While the descent now seems like a distant memory, cast aside on the shores of the island itself, where the ocean methodically laps up the sand and beats against the rocks, the vividness of our departure a few days later remains supreme.
The front page of The New York Times, dated January 12, 2006, read, ‘Die at your own Risk Mayor Proposes’. The headline alone warranted further examination, especially on this particular day, the day after our father had died. The overly polite stewardess had offered the paper, as if to comfort our sadness. So as not to act conspicuous, we cordially accepted. Anything to remain anonymous in our grief. She must have sensed our particularly serious and turbulent hearts amongst the rest of the distracted and disheveled passengers. Outbound flights from tropical locations contain the remnants of the beach, and the pool, and the sun; burnt foreheads covered by newly purchased panama hats, worn out sunglasses, and neatly pressed Hawaiian shirts. They express none of the anxieties and anticipations of the inbound flights the crew experienced the night before. We continued to read the article, “There is no more room in Biritiba Mirim, a city in a preservation area of rich farmland, to bury the dead, and environmental rules bar a new cemetery and cremation. So the mayor, Roberto Pereira da Silva, has proposed a solution: outlaw death. His proposal to the city council urges residents to ''take good care of your health in order not to die.''
Only later would we read this exact same headline captured in the contents of Making Dying Illegal (2006), by Arakawa and Gins. The circumstances of this coincidence seemed apparent and troublesome. Everywhere we looked and felt, we could sense the freshness of death; the thoughts of our own death, the thoughts of other peoples death. We could see the wings of the airplane catching on fire, hear the sounds of the pilot as he chocked. At the same time, we felt that death would not reach us, not then. The statistics were too high. The probability too low. Physicians and morticians and ambulance drivers and those unexpected witnesses caught at the scene of someone else’s death, must learn to adopt a far more congenial relationship with their environment. Or maybe they just learn to forget. Not to remember. Death, however, is not easy to dismiss, as our father knew all too well, as he finished his oncology residency in Minneapolis, Minnesota. What does the earth remember?

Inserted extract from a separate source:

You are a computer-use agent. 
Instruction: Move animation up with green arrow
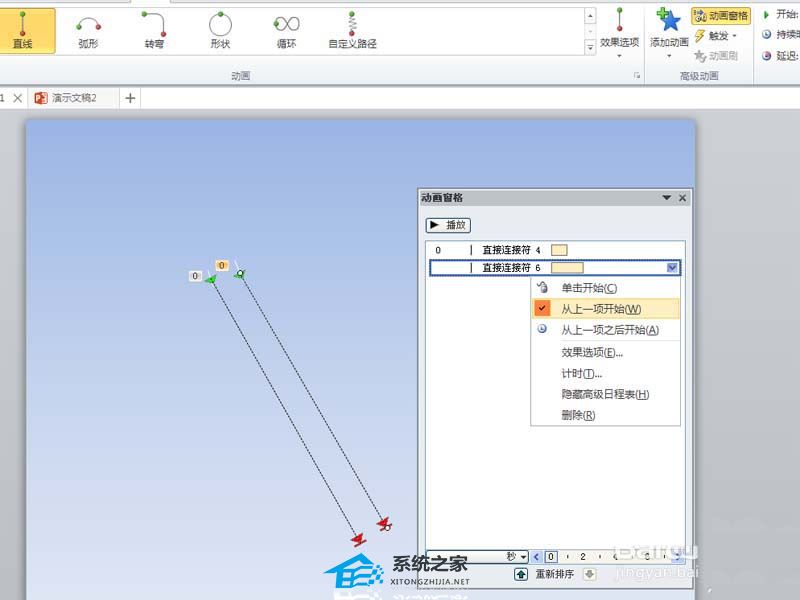click(521, 574)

In a way, our father had prepared us for his death. He had been preparing us from our birth. The Nietzsche in me, the Heidegger in me, the Deleuze in me - the entire history of philosophy, in fact - reassured me. And yet, I couldn't quite take comfort in the event. Needless to say, I relish the memories now. Of time lost. Of time spent, idle and transparent to my father. When I think about some of our conversations, they all seems so trivial and meaningless, as if compositions from somebody else's life. But of course, they are mine, and they compose my relationship with my father, the strength it had, the endurance it had, the persistence it maintains. For instance, I can still feel myself shaking his hand, firmly, un-hesitantly. I can feel the warmth from his hands, the infinite reassurance in his grip, the friendliness and compassion in the duration of our exchange. But, most of all I can still feel the nurse of confidence in his release. It was his way of saying, "Son, I'm proud of you. Don't be afraid. You can do it. I know you can. You don't need me to tell you." And, of course, it didn't matter what it was. It didn't need to. It was him who truly believed.

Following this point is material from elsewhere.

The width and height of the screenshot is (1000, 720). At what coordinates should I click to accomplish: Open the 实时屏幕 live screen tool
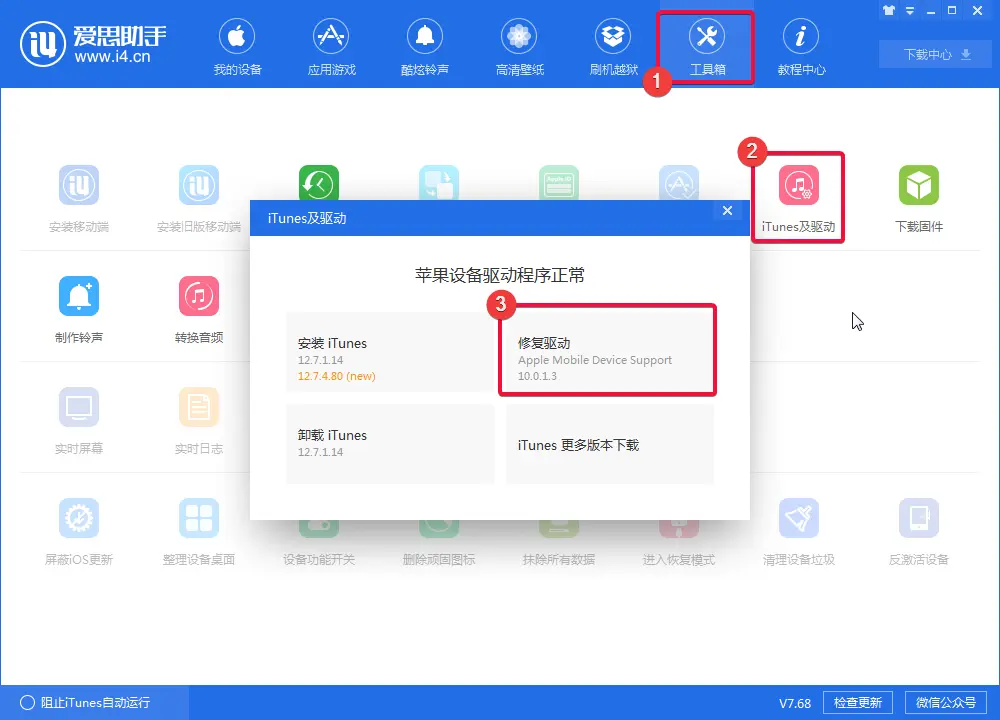(x=79, y=418)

My father taught us many things, many lessons of life. He might have even taught us that learning how to die, is learning how to live. You see, he was a great Nietzschean. Our father had made his peace with the formulation of the eternal return. He knew the demon. He'd met him many times before. Yet, for some reason, we were uncomfortable with that posture. The peace of that moment unsettles us still. In our estimations, and following Arakawa and Gins, we believe that we must ask, and take seriously, the question: what would it mean to learn how not to die?